Pilot training is the other missing link, Alexander said, noting that the Helicopter Flying Handbook, the Helicopter Instructor’s Handbook, and other relevant literature contain nothing about proper infrastructure save for a passing reference to the lighting in the instructor text. “We don't test pilots. So, pilots do not get an education on what infrastructure is supposed to look like. When they're presented with infrastructure that is substandard, they don't know any better. We haven't taught them when to say ‘no.’ I always tell people that pilots generally don't read advisory circulars, and that's where all of this information is, generally.”
But pilots would be well-advised to expand their knowledge on the topic, Alexander said. “I always tell pilots, just because you can land there, it doesn't mean you should. Because when something gets broken and you bend metal, that's your license on the line. It's very, very rare that the operators are held responsible, or the owner of the infrastructure is held responsible. It's always the pilot. The NTSB does that routinely. I wish they wouldn't. I wish they'd hold the individuals that actually run the infrastructure and own the infrastructure just as responsible as the pilots.”
Alexander knows better, however. “In 2009, I was one of the parties involved in the NTSB HEMS [air ambulance] accident hearings. I remember bringing up heliports and was told, “It's not a big deal, it's not a problem. It was never identified because nobody was investigating it correctly. We don't have good documentation, so we can't learn from our past screw-ups.
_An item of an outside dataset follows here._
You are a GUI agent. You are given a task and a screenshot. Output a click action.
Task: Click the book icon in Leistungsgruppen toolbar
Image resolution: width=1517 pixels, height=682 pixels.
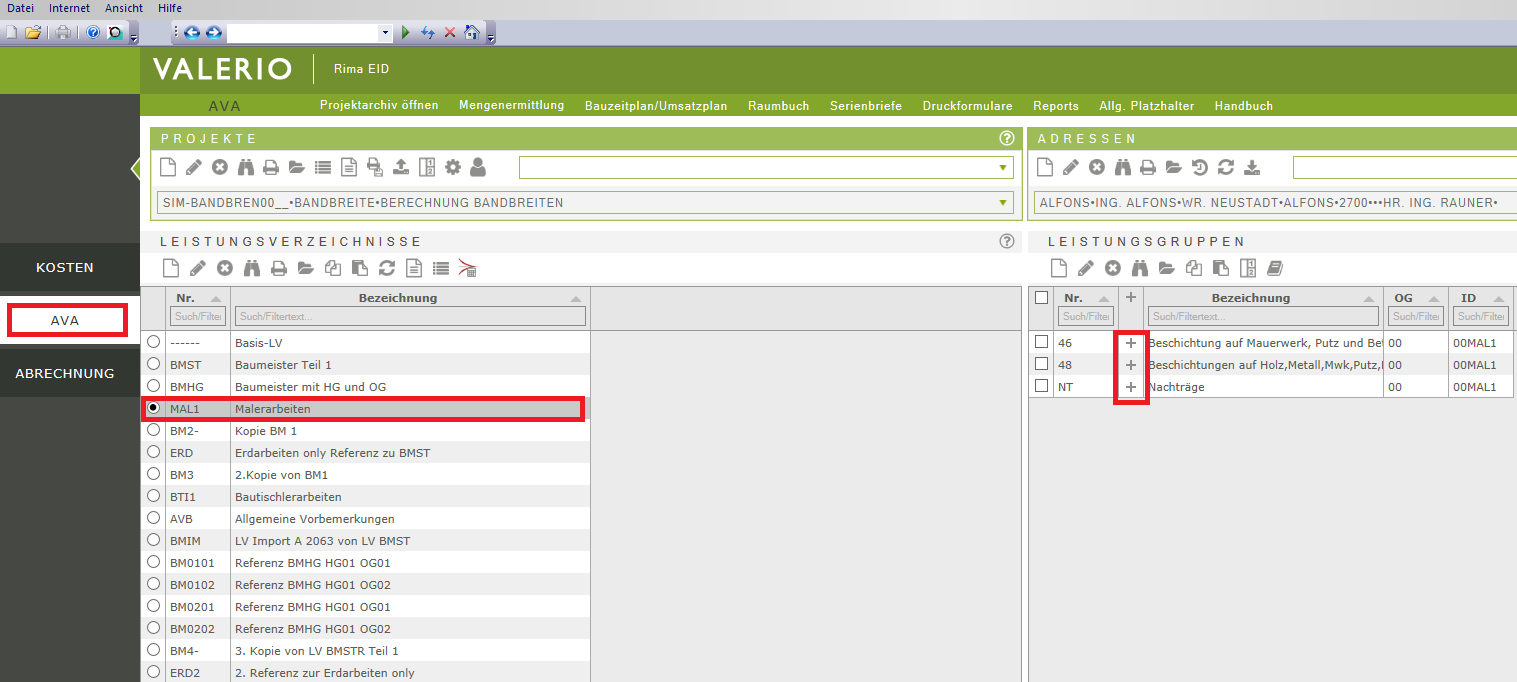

That is something we're trying to change.”
And the price of bad infrastructure design can be expensive, even for minor scrapes such as tail-rotor strikes, which can cost up to $400,000, he said. “By the time you get the components replaced, [pay for] all the AOG shipping, all the out-of-service time, and all the extra man-hours, it gets real expensive really quick. I can build you a heck of a heliport for $400,000. You know, that's the disparity.
Continued Alexander: “What's the safe thing to do? What's the right thing to do? You should follow the minimum standards [in] that Advisory Circular the FAA publishes.” And that applies to both pilots and those responsible for the infrastructure, particularly hospitals, Alexander said. He finds it ironic that “most states have a requirement in place that helicopter air ambulance [programs] teach first responders how to set up and design landing zones for scenes—how big, how to mark them, and communications” but yet “there is no standard in place that asks that we teach hospitals anything” with regard to helipad/heliport design.
But the new AC, coupled with mandated safety management systems (SMS) for Part 135 operators, improved state regulations, and the forward march of advanced air mobility, could eventually change that. Right now, insurers aren’t ready to tackle the issue, Alexander said, but wider promulgation of some state rules could show the way toward a solution.
“On the regulatory side," he concluded, "I think there’s the opportunity to come up with something that [some] states have been using for years—and that’s commercial. It [the heliport/airport] may be private, but if you're doing commercial operations, the state says you need to meet a higher standard. I think the FAA would be wise to look at adopting some additional categories [in addition to private and public use], commercial being one of those. SMS is required for an airport, required for Part 121 [air carriers]. Soon it will be required for [Part] 135 operators. It makes sense I think, to have it required for vertiports.”